Василий Емельянович поправил кобуру, застегнул китель, оставил незастегнутой верхнюю пуговицу и, согнувшись, продолжал сидеть на стуле, разглядывая Дементия. Участковый совсем не замечал Арины, маленькой, потемневшей с лица, стоявшей прямо, как оловянный солдатик, около угла печи и воинственно глядевшей на участкового. Казалось: еще секунда – и Арина кинется на Василия Емельяновича и начнет его колотить маленькими кулачками или каким-нибудь предметом, который попадет ей под руку. Вместо этого Арина начала корить Василия Емельяновича каким-то жалким, просящим голосом:

– Емельянович, чем я тебе не угодила? Угощения полный стол, выпить дала, к Ане за бутылкой сходила… Скажи, что тебе надо?

– Тетка Арина, ты меня бутылкой не кори, я тебя не просил ходить.

От Арининого испуга и следа не осталось, она крикнула на участкового:

– Что ты в избе стреляешь, паразит ты такой? А то схвачу полено и так тресну, что твоя голова разлетится!
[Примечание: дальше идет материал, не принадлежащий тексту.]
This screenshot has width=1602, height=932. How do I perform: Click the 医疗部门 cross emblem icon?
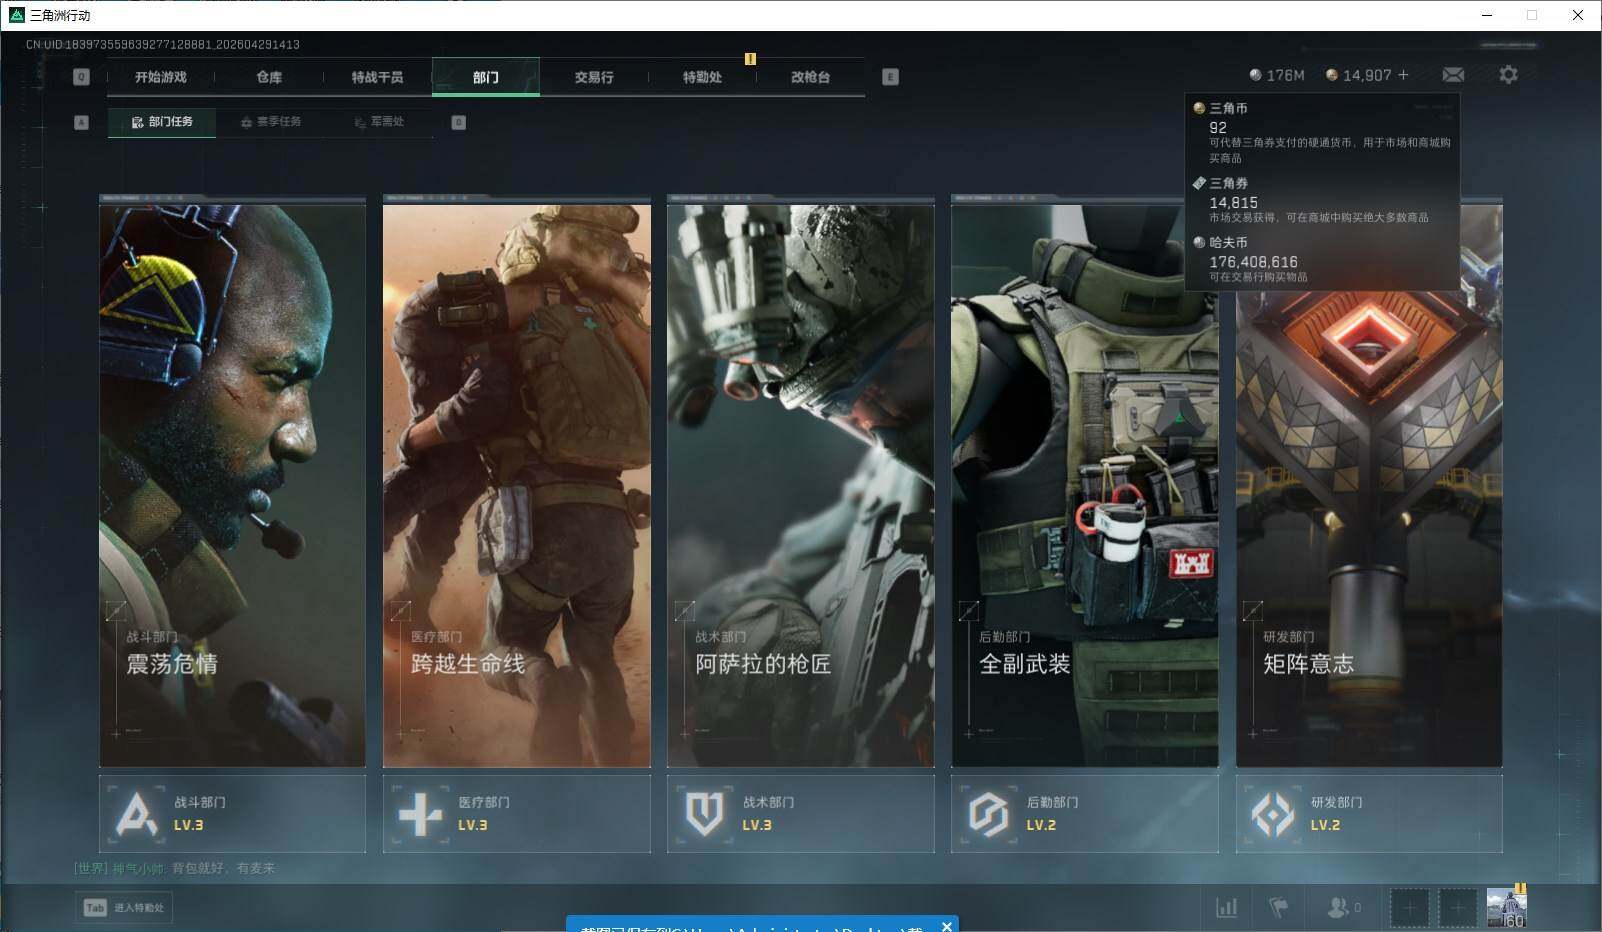pos(420,814)
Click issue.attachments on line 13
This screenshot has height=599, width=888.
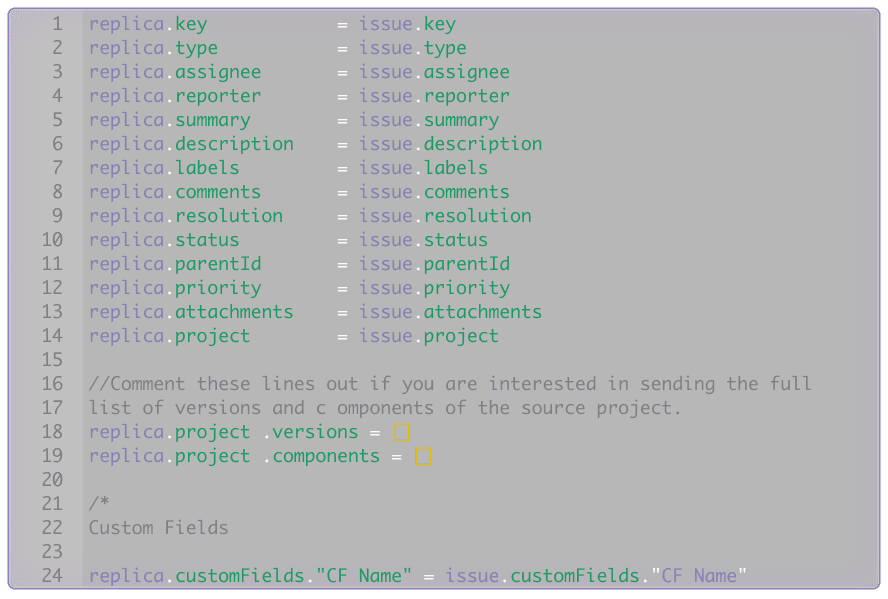coord(450,312)
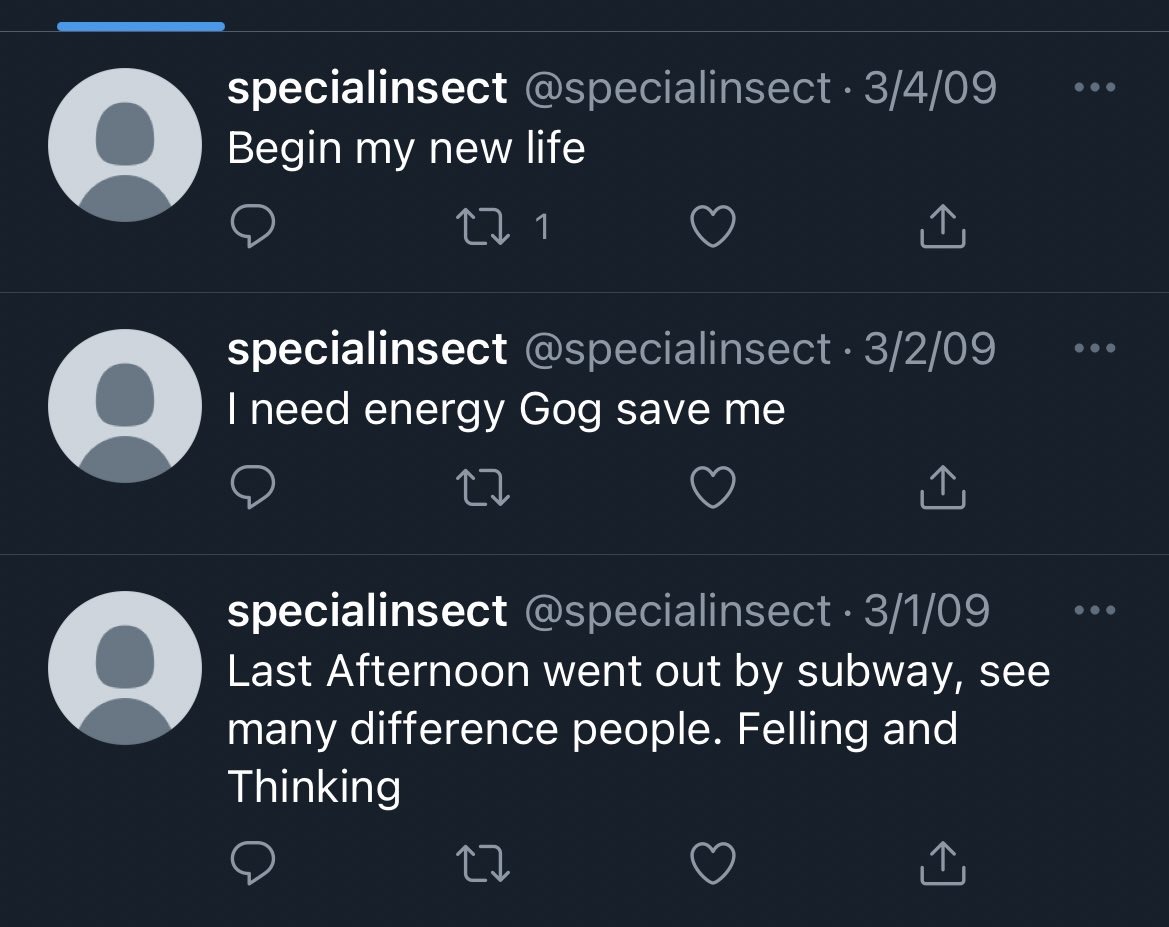1169x927 pixels.
Task: Share the "Begin my new life" tweet
Action: tap(942, 228)
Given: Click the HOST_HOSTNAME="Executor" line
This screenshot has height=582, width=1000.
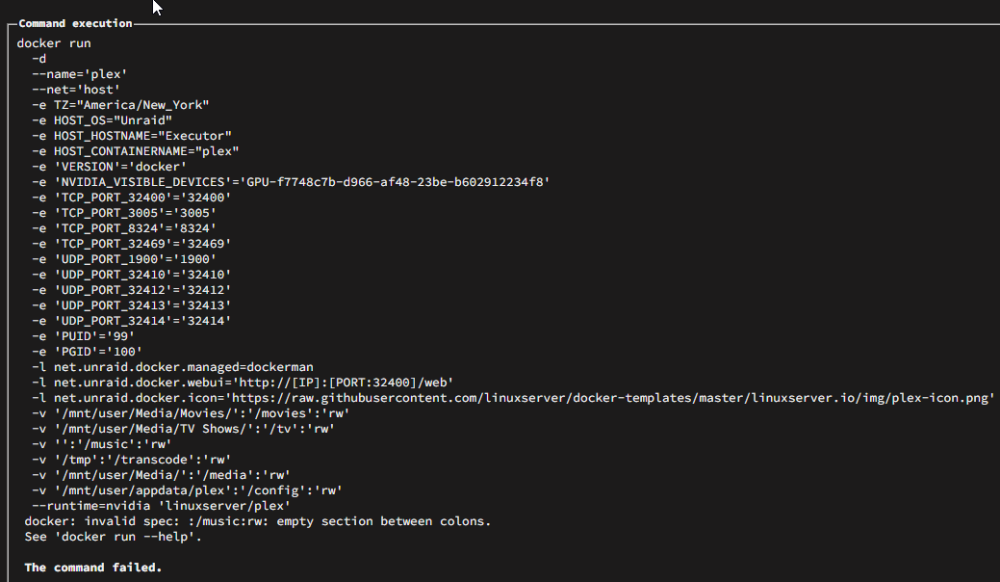Looking at the screenshot, I should point(132,136).
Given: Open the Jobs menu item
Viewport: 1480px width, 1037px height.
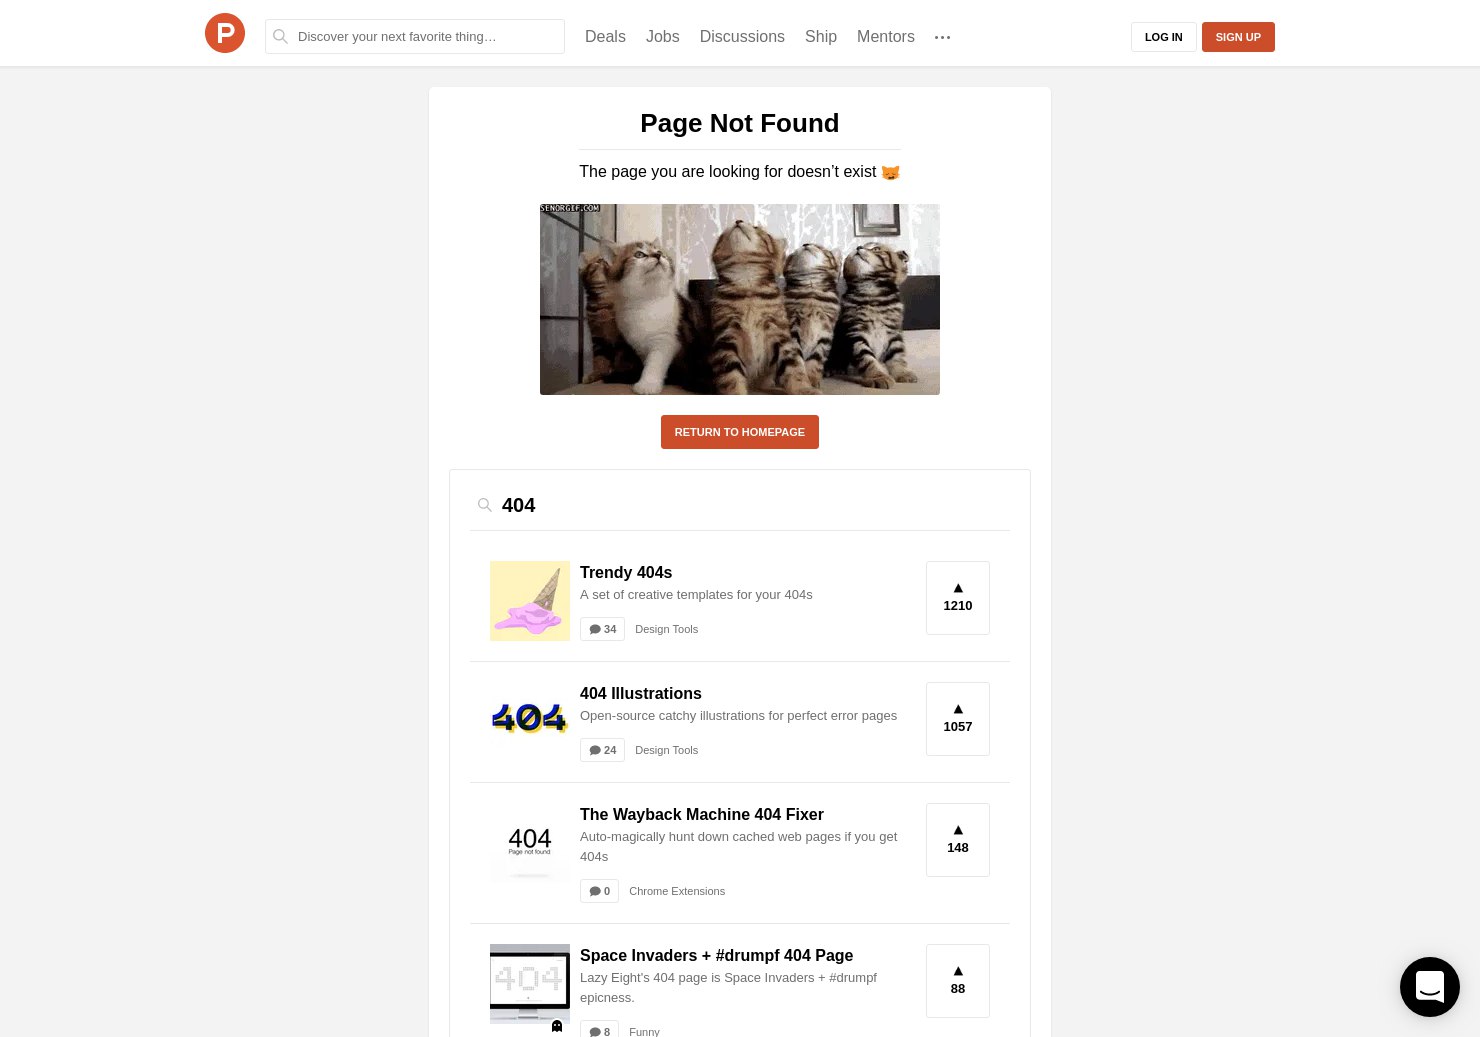Looking at the screenshot, I should coord(662,36).
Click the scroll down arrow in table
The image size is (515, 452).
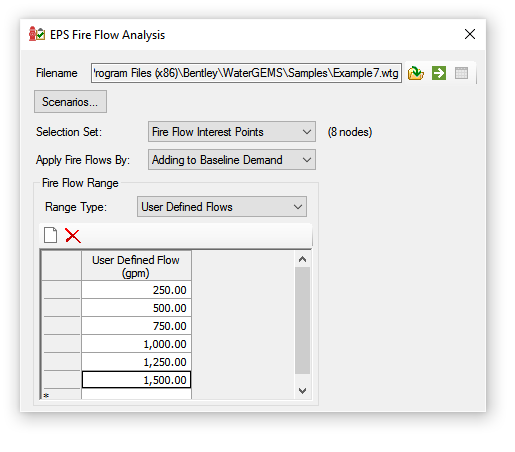click(x=302, y=391)
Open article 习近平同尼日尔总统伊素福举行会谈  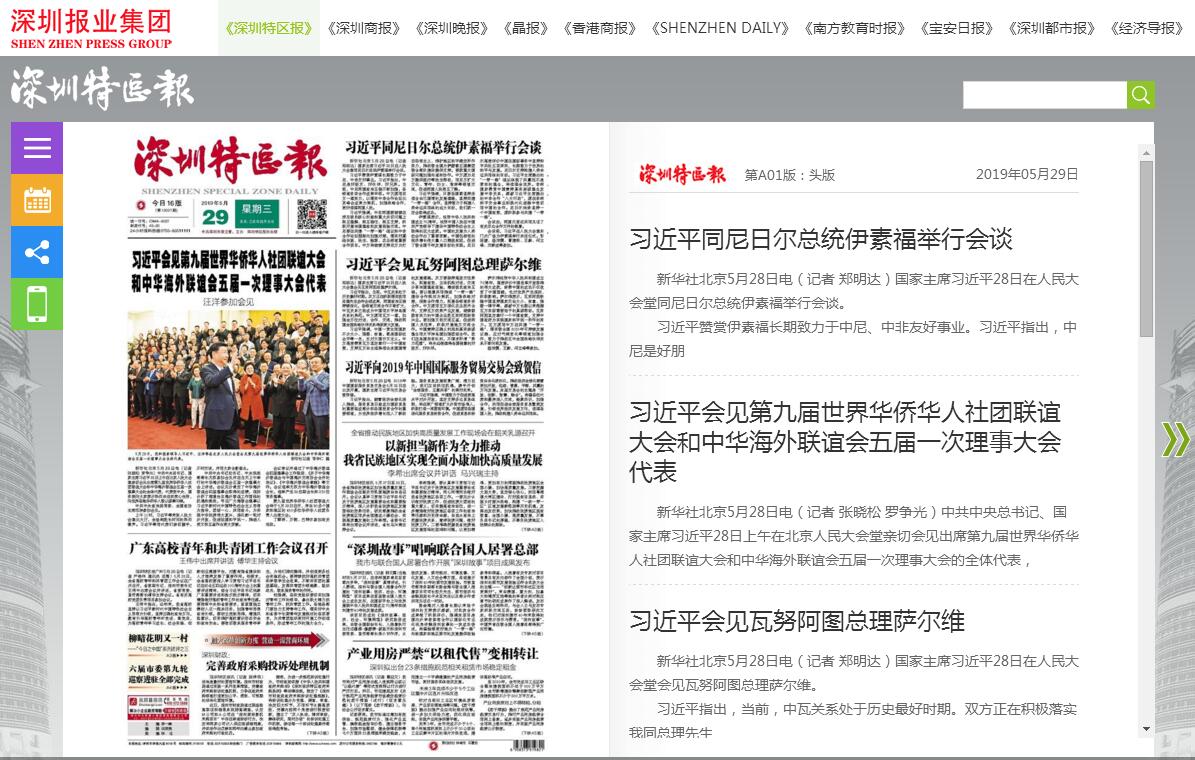(x=820, y=239)
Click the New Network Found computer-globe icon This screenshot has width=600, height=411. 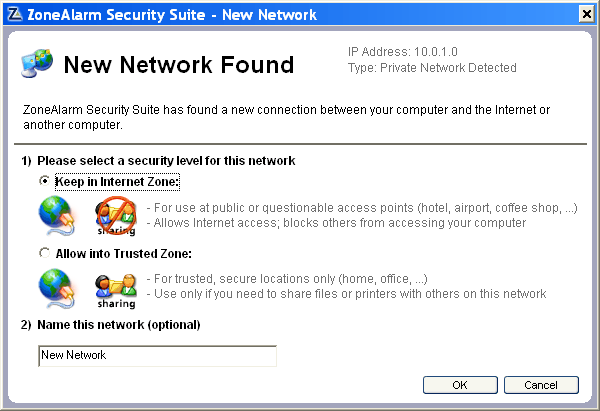pos(37,64)
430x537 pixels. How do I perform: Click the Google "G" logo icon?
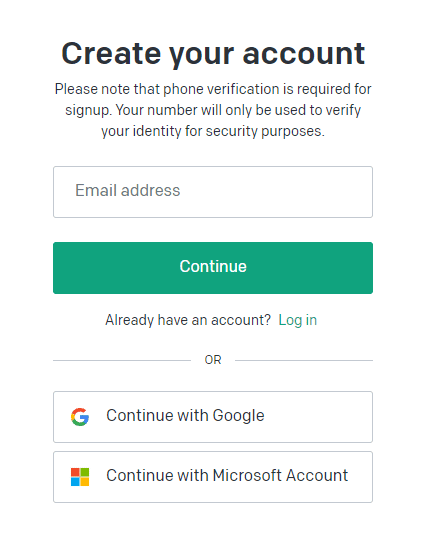(x=80, y=417)
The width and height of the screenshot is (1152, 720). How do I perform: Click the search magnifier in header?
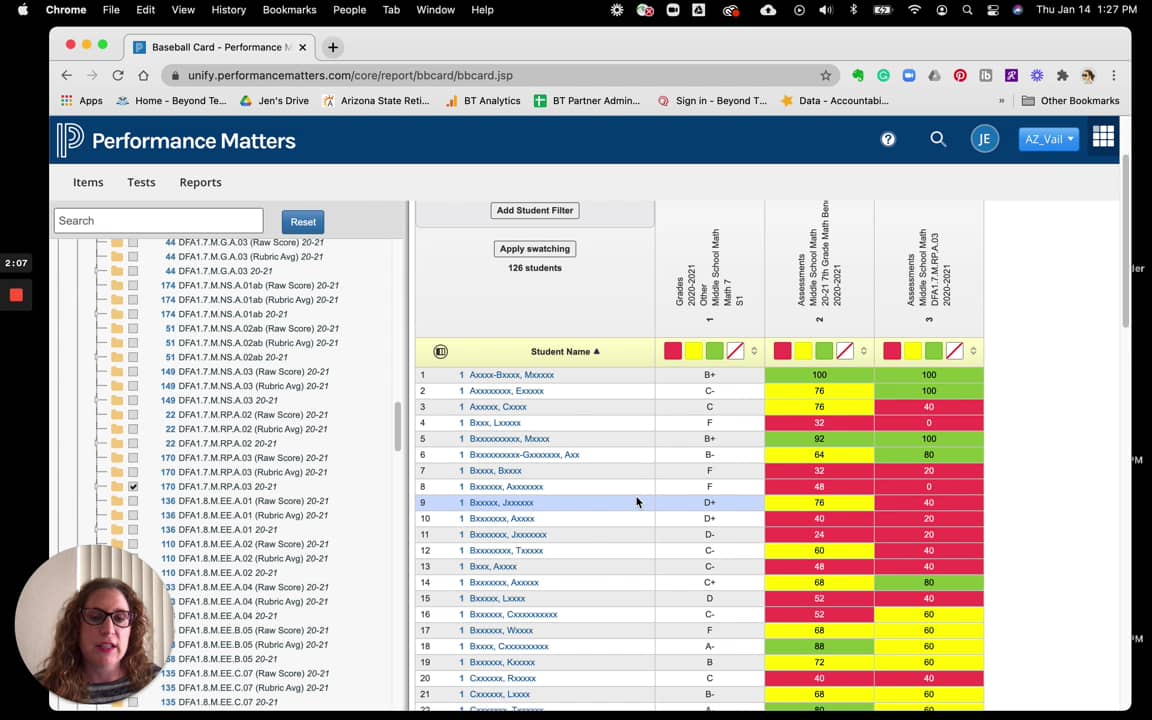click(x=938, y=139)
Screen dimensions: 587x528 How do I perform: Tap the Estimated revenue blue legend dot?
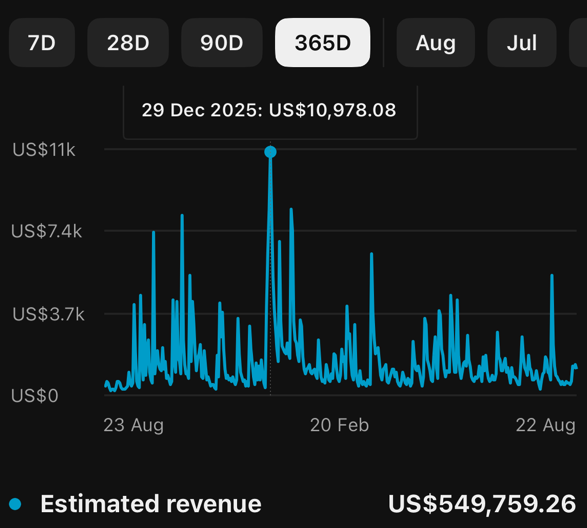15,504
– Для чего я стреляю, про то знаю я один. И еще он знает, – Василий Емельянович указал на Дементия, сидевшего за столом с недоумевающим лицом и не знавшего, на кого наброситься – на Арину или на участкового.

21

О том, что Василий Емельянович стрелял у Дементия Лохова в избе, стало известно всей Белой пади. По-разному оценивали белопадцы это событие. После недолгих пересудов определилось два главных мнения. Жители Ушканки, Советской и половина Боковы считали, что участковый напился и устроил пальбу в доме. За такие дела, говорили они, с участкового надо бы спросить построже, и, если бы это был не Василий Емельянович, свой человек (на Белой пади он кое-кому приходился родственником), то неизвестно, чем бы кончилась для него стрельба.

Вторая половина Боковы, начиная от дома Жегловых, и главная улица Белой пади считали по-другому: Василий Емельянович выпил мало, был почти трезвый и стал стрелять, потому что Дементий доведет до белого каления кого хочешь. Василий Емельянович, конечно, допустил ошибку, – нельзя же стрелять в избе, если на тебя никто не нападает. Но раз уж стрелял участковый, то, значит, была причина, значит, есть грешок за Дементием…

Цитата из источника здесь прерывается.